Intervention de Jean-Pierre Sueur

Réunion du 13 octobre 2009 à 21h45
Article 61-1 de la constitution — Adoption d'un projet de loi organique

Photo de Jean-Pierre SueurJean-Pierre Sueur :

Je sais bien qu’il n’est pas question ici de saisine, puisque celle-ci émane du justiciable, du tribunal de première instance, du Conseil d’État ou de la Cour de cassation. Mais pourquoi ne pas ouvrir cette possibilité ? Quel inconvénient y aurait-il ? En quoi cela poserait-il un problème juridique, monsieur le rapporteur ? J’espère, monsieur le secrétaire d’État, monsieur le rapporteur, que vous accueillerez favorablement notre amendement.

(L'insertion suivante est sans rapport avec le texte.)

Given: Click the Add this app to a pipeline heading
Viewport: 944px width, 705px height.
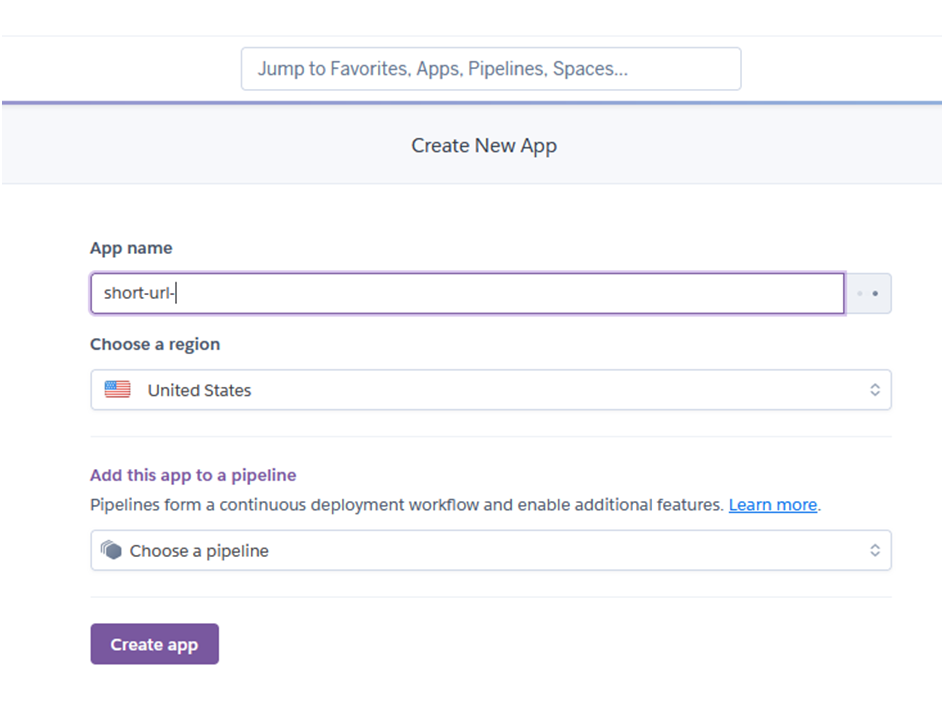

Le sixième point porte sur la conséquence qu’il convient de tirer d’une décision du Conseil constitutionnel.

En l’état, le projet de loi organique n’a pas prévu d’introduire dans le code de procédure pénale un mécanisme spécifique de révision visant à tirer les conséquences de la décision d’abrogation par le Conseil constitutionnel du texte ayant donné lieu à sa saisine, lorsque les voies de recours ordinaires et le pourvoi en cassation ne peuvent plus être exercés.

Une telle disposition paraît d’autant plus essentielle que les hypothèses visées concerneront, notamment au pénal, des questions touchant aux libertés individuelles, plus particulièrement lorsqu’une détention est en jeu.

L’absence de cette mesure incitera les parties à soulever prioritairement la question de conventionalité, ce qui pourrait avoir pour conséquence de vider de leur intérêt les dispositions de l’article 61- 1, d’autant qu’un dispositif de réexamen d’une décision pénale consécutif au prononcé d’un arrêt de la Cour européenne des droits de l’homme est prévu aux articles 626-1 à 626-7 du code de procédure pénale.

Afin de combler ce vide, monsieur le secrétaire d’État, nous proposons que la procédure applicable au réexamen d’une décision pénale consécutif au prononcé d’un arrêt de la Cour européenne des droits de l’homme s’applique également lorsque le juge a saisi le Conseil constitutionnel sans qu’il y ait sursis à statuer et a rendu une décision sur le fondement du texte abrogé par le Conseil constitutionnel. Il ne serait pas acceptable qu’une décision du Conseil constitutionnel n’ait pas de conséquences directes.

Septième et dernier point : notre vote sur ce projet de loi organique ne nous empêche pas d’avoir des choses à dire sur le Conseil constitutionnel.

En premier lieu, se pose la question de la compatibilité de membre du Conseil constitutionnel avec l’exercice de certaines professions. Pour aller plus loin que M. le rapporteur, nous proposerons que les membres du Conseil constitutionnel ne puissent exercer aucune profession : leur qualité est suffisante, leurs moyens raisonnables, et ce serait une garantie totale d’indépendance.

En deuxième lieu, il faudra veiller à ce que toutes les conditions du procès équitable soient remplies par le Conseil constitutionnel, conformément à ce que les instances européennes ne cessent d’affirmer.

Enfin, en troisième lieu, nous réaffirmons ici notre désaccord complet sur le mode de nomination des membres du Conseil constitutionnel. Si nous nous orientons vers une cour constitutionnelle, alors, monsieur le secrétaire d’État – je pense que vous en serez d’accord, car vous avez souvent défendu cette position –, nous ne pouvons nous satisfaire du mode de désignation de ceux-ci. On a cité tout à l’heure les démocraties où sont requises des majorités qualifiées au sein des parlements pour désigner les membres des cours constitutionnelles et des cours suprêmes.

Mes chers collègues, nous voterons ce texte, parce que nous ne voulons pas nous opposer à l’ouverture d’un droit nouveau à nos concitoyens, mais des questions importantes restent posées.